A very important issue for people is the rates they pay, not just for where they live but for the businesses they work in. This is a community now that is coming to find the truth about the government’s rates reform, which is that it is just a grab for cash. The startling revelation that the government is now reneging on its promise to phase out stamp duty to instead become the lowest charging jurisdiction on stamp duty will cause dismay among many people, particularly as they are bearing the pain of the enormous increases in rates that they have suffered over the past three years where we have seen on average a 45 per cent increase in the household rates people are paying.
Indeed, similar stories have emerged in people’s businesses. Last time we had this debate I quoted a business in Fyshwick that had seen a 48 per cent increase in their rates, yet no additional service. They are no better off; they are simply paying more to a government that has not been able to manage its finances and are using the word “progressive”. Read “progressive” here as giving certainty to government, not to the taxpayer. What we face is a situation where the government has made commitments; it is on a path, but it cannot tell us when that path will be completed and it cannot tell us what the milestones on that path are. But the guarantee that certain taxes would disappear—particularly conveyancing charges—has now gone out the window.

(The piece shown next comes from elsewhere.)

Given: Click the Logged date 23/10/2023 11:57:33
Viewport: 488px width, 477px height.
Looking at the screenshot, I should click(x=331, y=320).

It is time that we that we took stock of what this means. My motion today calls on the government to conduct some impact analysis on the general rates increases and what their financial impacts have meant for ACT’s households and the businesses that they own and work in. We then need to look at what that translates into also in cost of living impacts on both households and how that may affect how businesses are performing in the ACT. If taxpayers have less money, they are not going to the businesses to spend.
This is an important issue. The government looked down the eye of the camera at the last election and said, “We won’t triple your rates,” and yet we all know that rates are well and truly on their way to tripling. We have seen the general 45 per cent average increase across the board over the past couple of years. We saw that consolidated revenue showed a $36 million general rates revenue gouge. It just keeps going up and up, but the trade-offs are not happening to the extent that the government said they would.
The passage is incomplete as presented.